++++ SUPPLIED RECORDS ++++

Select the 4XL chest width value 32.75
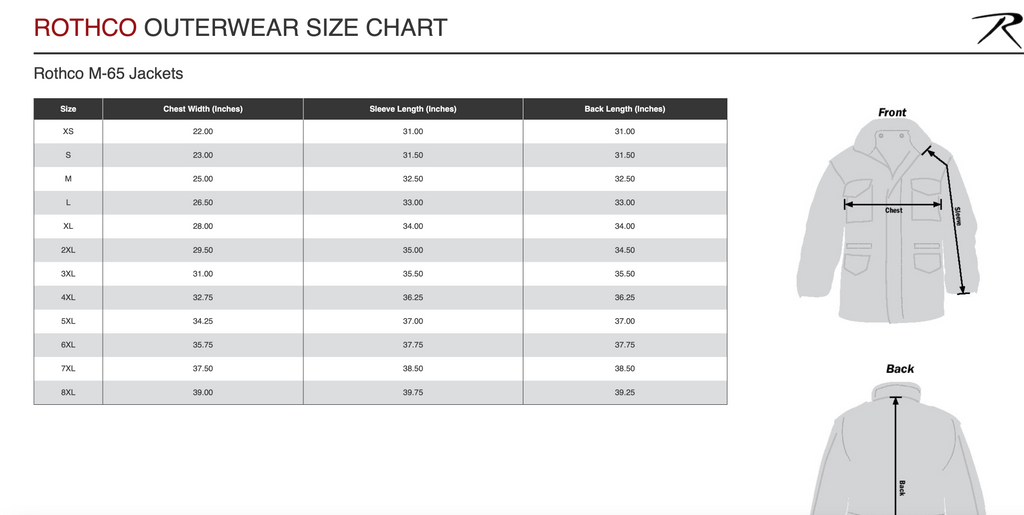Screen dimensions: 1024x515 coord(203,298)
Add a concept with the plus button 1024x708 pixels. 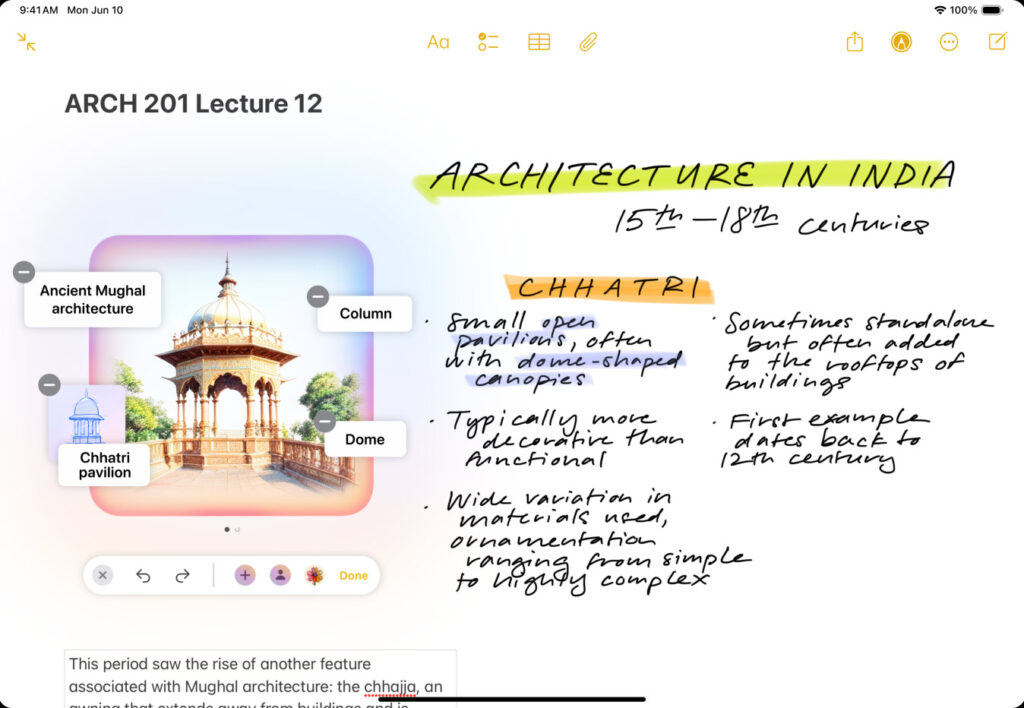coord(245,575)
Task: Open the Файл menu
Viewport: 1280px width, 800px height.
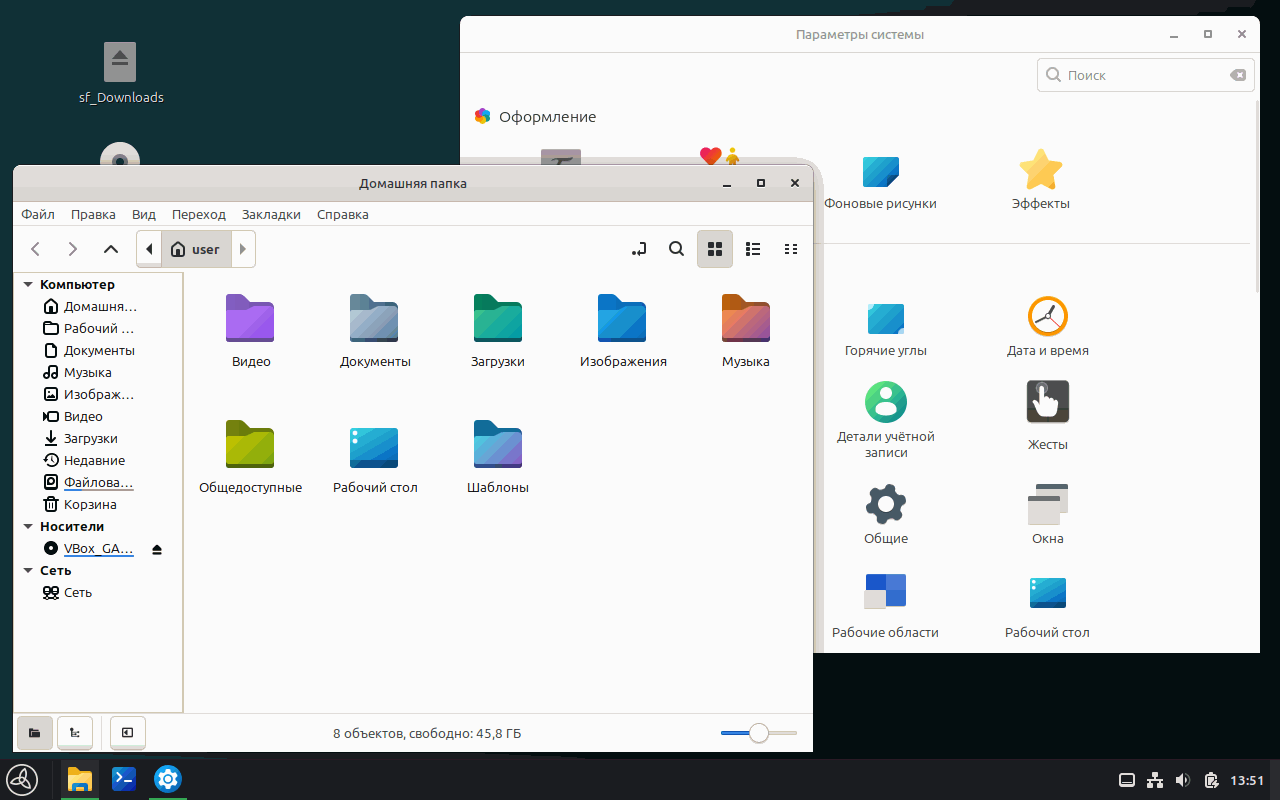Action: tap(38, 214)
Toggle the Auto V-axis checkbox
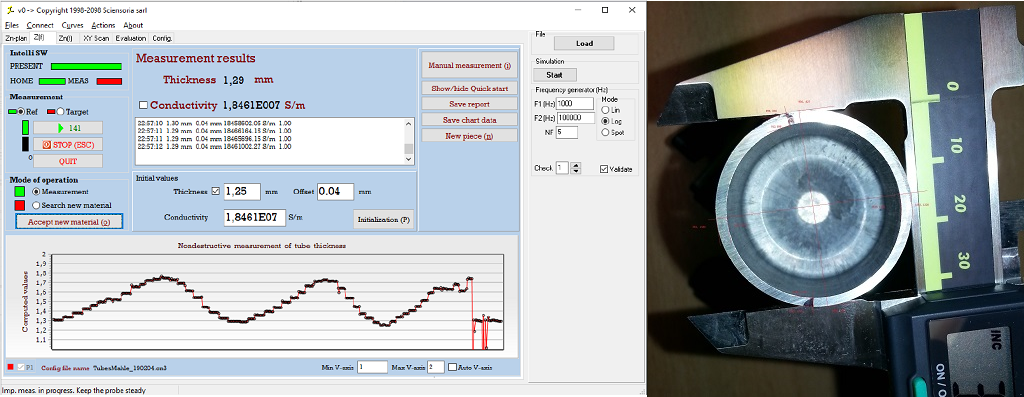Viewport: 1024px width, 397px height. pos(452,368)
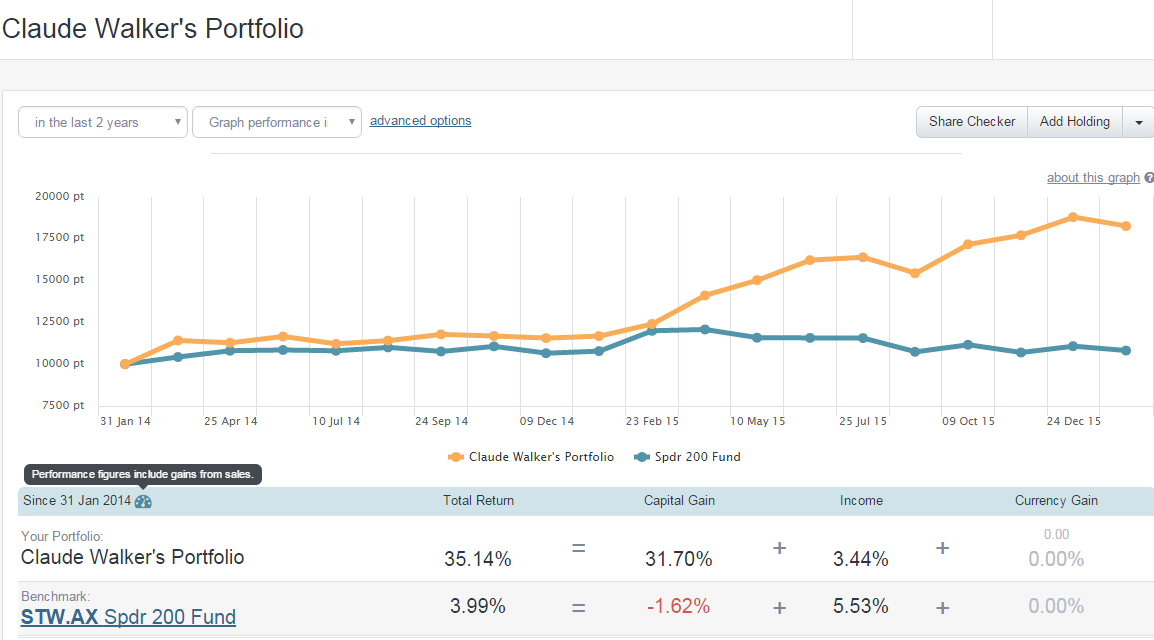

++++

BRIEF: Revise the data from the line containing "Task: Open the Файл menu" down through the end, swapping "checkbox" for "check box" and leaving everything else as it is. Omit the pictures from your answer.

EXERCISE SOLUTION:
Task: Open the Файл menu
Viewport: 1280px width, 800px height.
Action: tap(38, 214)
Toggle the Auto V-axis check box
Viewport: 1024px width, 397px height. pos(452,368)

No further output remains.